Wuft

The ‘Berry Queen’: Environmental activist fights invasive plant species in local parks

E.Nelson34 min ago

Eileen Ahlquist is known as the "Berry Queen" because of her passion and enthusiasm for removing invasive plants that are threatening the ecosystems of north central Florida parks.

Ahlquist, 60, regularly joins with the environmental group Gainesville Greenway Challenge, a volunteer-led initiative, that removes such invasive species as coral ardisia, ferns, flowers and other plants from parks every Thursday and first Saturday of the month. The parks include Sweetwater Wetlands, Green Acres and Serenola Forest Preserve, she said.

Invasive species can harm both the natural resources in an ecosystem as well as threaten human use of these resources, according to the National Ocean Service .

In 2021, Ahlquist, a pastry chef for 41 years and who now owns her own wedding cake bakery, received the city's annual star volunteer award. She earned the award after having recorded 150 volunteers hours and for educating people on environmental issues, she said.

WUFT recently spoke with Ahlquist while she was removing invasive species, at Cofrin Nature Center on Eighth Avenue in Gainesville, to ask about her hobbies, bird watching, cleaning creeks and filling buckets with gallons of coral ardisia berries.

Q: What type of invasives might you find yourself removing on any given occasion?

: I just saw swordtail runner fern, which most people call Boston fern. You can still buy it in the stores, which appalls me. There's Caesar weed, some of which is literally right next to us, right behind us. That's an invasive, another ornamental plant people brought in here on purpose because that is a beautiful little flower, and it gets these seed pods that stick to everything.

Coral ardisia is here. We have done a really good job getting it out of here earlier, say, over the last five years or so, but every berry that falls has a 98% germination rate. So if that berry is under the leaf, it is just a future plant waiting to happen. And those plants have come up, and they've had berries, and they've had babies, and I can see three generations out here, so that's at least three years that those were dormant and then growing.

Q: Were you always environmentally active?

: I grew up in South Florida, and my Girl Scout troop – we would go out in the Everglades and remove invasives. I have been doing this since before I was 10. The first protest I ever went to, I dragged my mom along because she had to drive me. (She wanted to go, too.) It was to protest phosphates in soap, because all that was doing was just essentially fertilizing all the things you didn't want to fertilize. It was just like in your laundry detergent. Enough people got together that it got banned in the state of Florida, which was great.

Q: Are there any environmental issues in Florida that you want to bring more attention to?

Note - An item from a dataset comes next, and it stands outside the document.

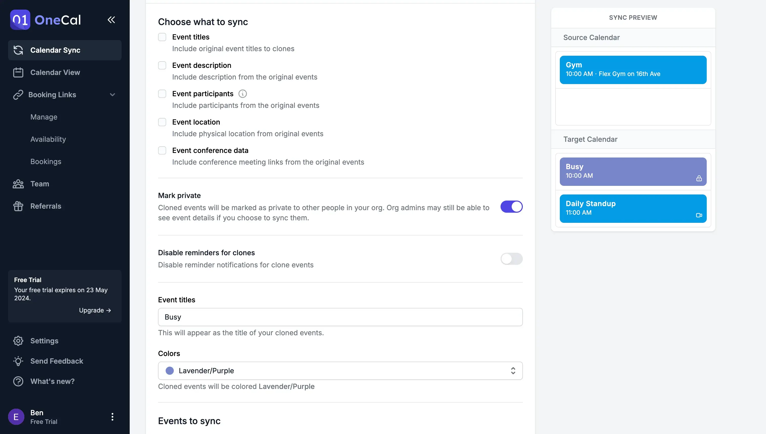
Task: Click the Booking Links icon in sidebar
Action: tap(18, 95)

: I have been here so long, these springs used to be clear, used to be sand bottom. Everything looked like it was blue. And now, every spring you go to, every river you go to, there is something we just call slime weed, and it grows because of the nitrogen levels that are so elevated. So it's all connected. So right now, where we are, there's a creek down here. There's a road right there. We are surrounded by neighborhoods. These people are all using fertilizers. It's an older neighborhood. It might be in septic tanks. All of that winds up in the runoff. It goes into the creeks that all flow into Hogtown Creek, that all go down into the Floridan aquifer, and then they come up through the springs, and that's where we get our drinking water.

Q: Why are you passionate about environmental causes and volunteering?

: Because if people don't do that, the only plants that are going to be out there are going to be the invasives. And I don't think that's a good future, and actually – I kind of hate to even go there – but with global warming, it's actually more conducive for the invasives. It's getting harder and harder for the native plants. And I, as you know, I'm an avid bird watcher, and the birds need the native plants, too.

Q: How do you encourage others to be more aware of environmental issues?

: I know some people are more receptive, but some people just have not had the education. Like when I was just walking with my friends here, I was showing them the various invasives, and they did not know. And these are people I have been walking with for four years, and my brain's like, "How did you not know that was invasive?"

But they want to learn, so that was encouraging. They're not really thinking they want to go out in the summer with me and remove the invasives. But you know, every time I do it with a group, we can usually get one more person to join us. And if you keep doing that, it really, really adds up. If you have a small group of dedicated volunteers, you can do wonders.